Keywords: UHRF1, Cervical squamous cell carcinoma, CaSki cell line, Proliferation, Apoptosis
Background
Cervical cancer is the third most commonly diagnosed gynecologic cancer and the fourth major cause of death-related cancer in females worldwide, accounting for 9 % of the total new diagnoses and 8 % of the total cancer-associated deaths among females in 2008 [1]. In China, there were 87,982 new patients diagnosed as cervical cancer and 23,375 deaths in 2011, and this disease has become one of the heaviest health burdens among Chinese women [2]. The major cause of cervical cancer refers to persistent human papillomavirus (HPV) infection, which is detected in 99 % of patients with cervical tumors [3]. Interestingly, cervical cancer develops in a multi-step process that implicates the transformation of normal cervical epithelium into preneoplastic cervical intraepithelial neoplasia (CIN) that ultimately progress to invasive cervical cancer cells [4]. Accounting for 70 ~ 80 % of cervical cancers, cervical squamous cell carcinoma (CSCC) consists of cells which are recognizably squamous but different from each other in term of growth pattern or cytological morphology [3]. The latest study reported there is no apparent symptom of early cervical cancer, while locally advanced disease may result in abnormal vaginal bleeding, pelvic pain, and dyspareunia [3]. Clearly, an improved understanding of the gene or molecular mechanisms via which pre-invasive lesions have the capability of invading the cervical stroma and eventually metastasis would exert significantly clinical influence.

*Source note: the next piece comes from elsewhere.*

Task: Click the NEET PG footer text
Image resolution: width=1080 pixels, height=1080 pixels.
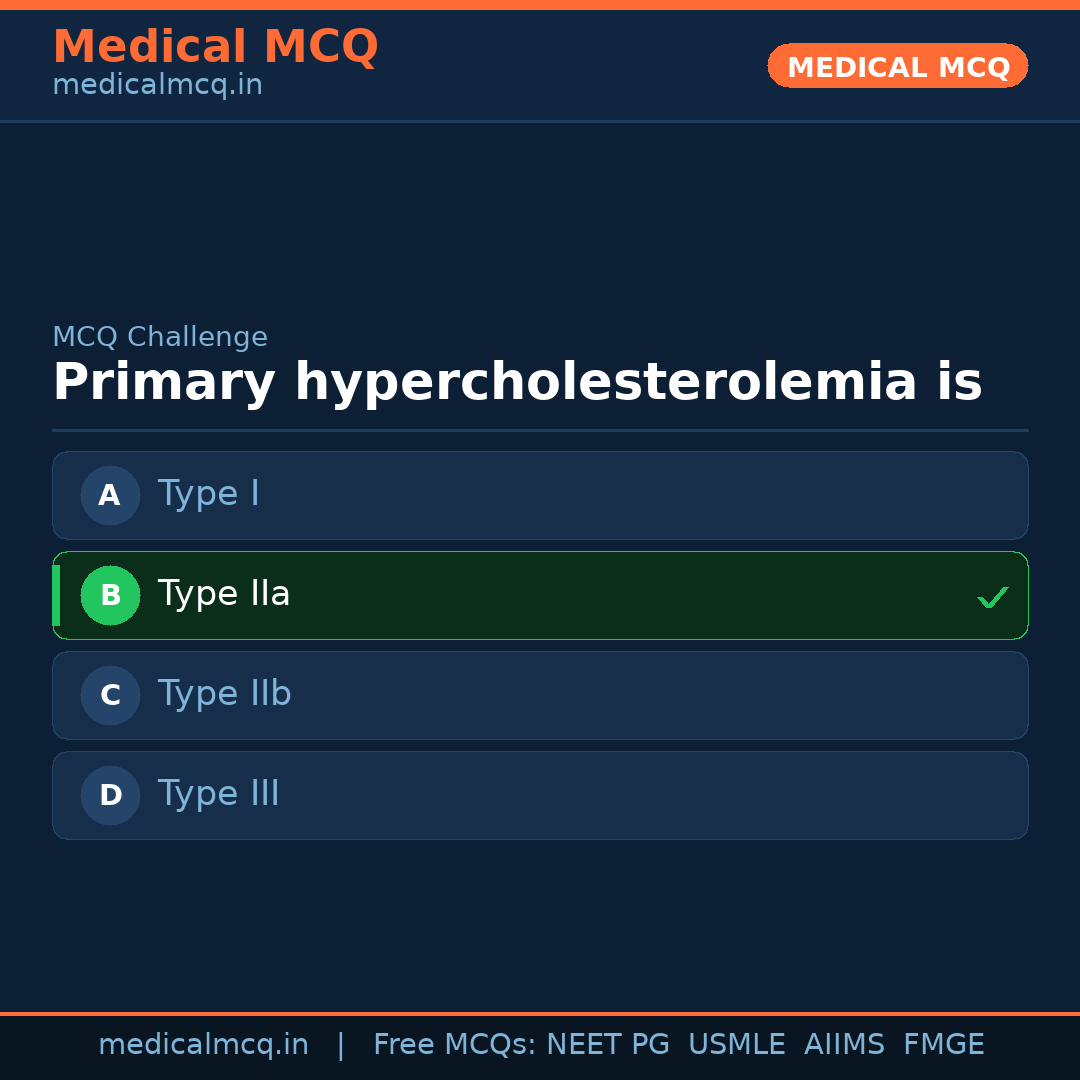Action: click(608, 1044)
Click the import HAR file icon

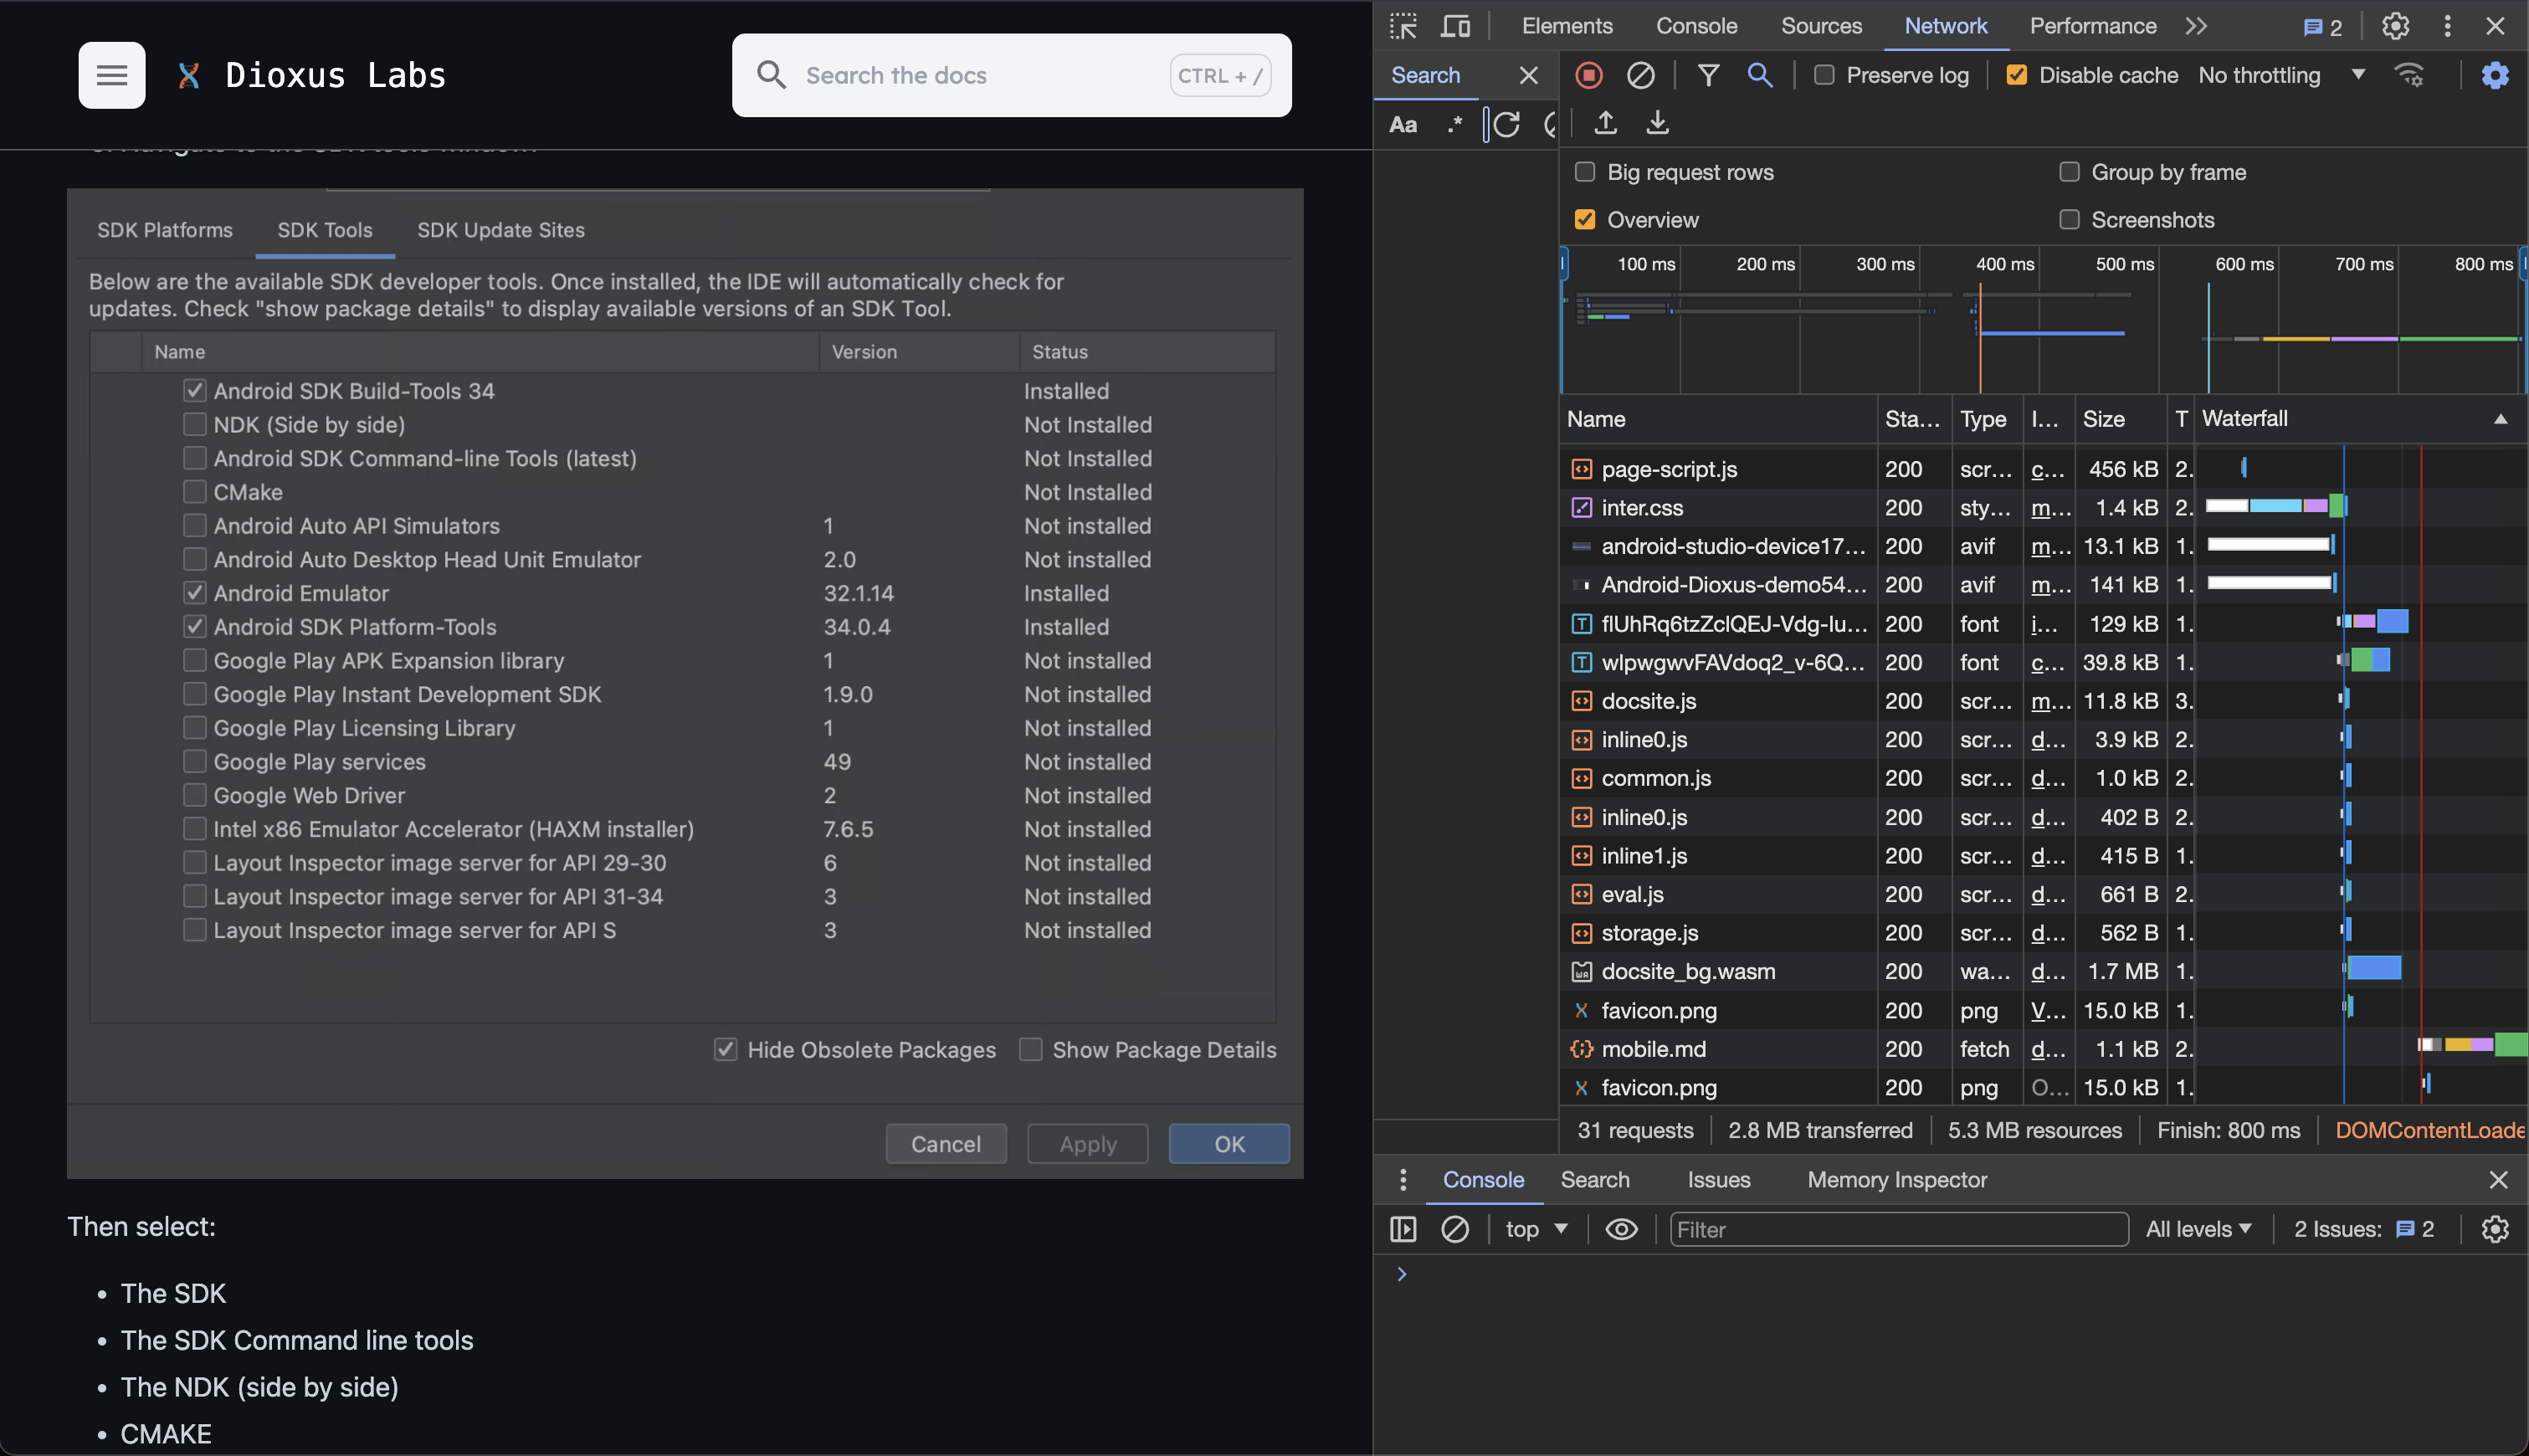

UHRF1 [ubiquitin-like, containing plant homeodomain (PHD) and really interesting new gene (RING) finger domains 1], also known as ICBP90 or Np95, is a member of UHRF family and encode a 95-kDa nuclear protein of 793 amino acids, with a single open reading frame (ORF) [5]. It contains an N-terminal ubiquitylation-like domain, PHD, a SRA (SET and RING-associated) domain and a RING finger motif domain [6]. During the recent years, UHRF1 has received great concerns as a novel diagnostic marker of cancer [7]. UHRF1 is featured by a SRA domain (Set and Ring Associated) only found in the UHRF family, and up-regulation of UHRF1 has been observed in a variety of cancers, such as lung cancer and bladder cancer [8, 9]. Also, previous studies demonstrated that the expression level of UHRF1 is closely associated with clinical stage, metastatic and prognostic of bladder cancer and lung cancer [7, 9]. Furthermore, over-expression of UHRF1 is shown to contribute to worse survival of laryngeal squamous cell carcinoma (LSCC) and serve as an independent prognostic factor of LSCC [10]. Therefore, the present study aims at exploring the effects of silent UHRF1 on proliferation and apoptosis of human CSCC Caski cells and to further study the related mechanism of cell apoptosis.
Methods
Tissue collection and cell culture
A total of 47 cases of CSCC tissues and 40 cases of normal cervical tissues resected from benign tumors were collected from Harbin Medical University Cancer Hospital from June 2013 to December 2015. The normal tissues were classified as the Control group and the CSCC tissues were as the CSCC group. The CSCC cell lines CaSki were obtained from cell bank of Chinese Academy of Sciences. The cells were cultured in 90 % RPMI1640 (Gibco BRL Co. Led., New York, USA) and 10 % Fetal bovine serum (FBS) (Gibco BRL Life Technologies Inc., Grand Island, New York, USA). UHRF1 siRNA and control siRNA were purchased from Santa Cruz (sc-76805, Santa Cruz Biotechnology Inc., Santa Cruz, CA, USA). When the cells merged to 50 %, lentivirus diluted by medium solution were added for transfection. After 24 h, the virus was aspirated and normal solution was replaced. The cells were classified into 3 groups: the Blank group (CaSki cells untransfected), the negative control (NC) group (CaSki cells transfected with control siRNA) and the UHRF1 Silence group (CaSki cells transfected with UHRF1 siRNA).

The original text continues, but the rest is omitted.